According to Motown percussionist Jack Ashford, there was no place like Detroit during its heyday. “You had The Supremes living on one side of town,” he says, “and The Temptations on the other. The Four Tops were over here and Marvin Gaye over here— words can’t describe what it was like. And they had the finest women in the world there.” It’s true, says keyboardist Joe Hunter, “if Jack hadn’t left Detroit when he did, he would have become a bigamist.” Last week, Ashford, Hunter and the other remaining members of the Funk Brothers—the studio band who created the Motown sound—reunited in the Motor City for the theatrical release of Standing in the Shadows of Motown.
The documentary introduces the world
to this group of jazz musicians who provided the grooves for the likes of Smokey Robinson and Stevie Wonder, who in turn got all the fame. The Funk Brothers were literally left in the cold when Motown moved to Los Angeles in 1972. And when the record label celebrated its 25th anniversary with a concert in 1983, none of the Funks were invited. “They didn’t think we could play anymore,” says bassist Bob Babbitt.
But they can.

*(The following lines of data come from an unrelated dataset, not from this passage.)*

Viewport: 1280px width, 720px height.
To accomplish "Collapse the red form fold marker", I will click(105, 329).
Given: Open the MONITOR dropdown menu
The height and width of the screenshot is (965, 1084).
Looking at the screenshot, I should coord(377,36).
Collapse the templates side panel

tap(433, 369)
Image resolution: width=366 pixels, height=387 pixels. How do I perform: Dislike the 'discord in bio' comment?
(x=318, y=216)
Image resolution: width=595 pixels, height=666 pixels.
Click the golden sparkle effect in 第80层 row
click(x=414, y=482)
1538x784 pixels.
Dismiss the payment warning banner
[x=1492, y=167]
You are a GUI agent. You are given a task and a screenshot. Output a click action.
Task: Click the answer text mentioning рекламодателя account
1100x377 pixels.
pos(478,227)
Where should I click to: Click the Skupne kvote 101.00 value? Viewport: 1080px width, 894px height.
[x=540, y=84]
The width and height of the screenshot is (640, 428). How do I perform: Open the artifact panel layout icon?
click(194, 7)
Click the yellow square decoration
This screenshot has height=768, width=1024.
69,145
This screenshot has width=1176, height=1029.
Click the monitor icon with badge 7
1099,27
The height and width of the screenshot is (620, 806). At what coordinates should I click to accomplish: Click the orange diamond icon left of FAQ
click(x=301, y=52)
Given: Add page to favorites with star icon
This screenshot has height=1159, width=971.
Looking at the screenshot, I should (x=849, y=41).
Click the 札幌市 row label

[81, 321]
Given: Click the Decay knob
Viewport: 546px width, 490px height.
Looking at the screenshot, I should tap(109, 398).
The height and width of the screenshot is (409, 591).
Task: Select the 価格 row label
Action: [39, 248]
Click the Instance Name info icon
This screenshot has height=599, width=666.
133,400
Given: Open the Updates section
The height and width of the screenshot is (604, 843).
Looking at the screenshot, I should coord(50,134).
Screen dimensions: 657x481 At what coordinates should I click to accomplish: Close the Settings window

In the film, the Funk Brothers hold an exhilarating concert, running through classics like What’s Going On and Heat Wave, with contemporary R & B singers, including Ben Harper and Chaka Khan. For the past year, the Funks have been the toast of the film festival circuit. But nowhere did they get as much love as at their Detroit homecoming. After a packed screening,
they performed for a captivated audience.
But it was a bittersweet occasion—just that morning Funk Brother keyboardist Johnny Griffith died. Author Allan Slutsky, whose book the film is based on, said he’s been “running against time” in order to get this story out and get the Funks recognition while they’re still alive. Now, only six of 13 are left—Hunter, Babbitt, Ashford, drummer Uriel Jones and guitarists Joe Messina and Eddie Willis. “But,” Ashford said at the post-screening concert, “as long as one Funk Brother is alive we’ll continue to play.” Then he picked up the tambourine and the band broke into Ain’t No Mountain High Enough.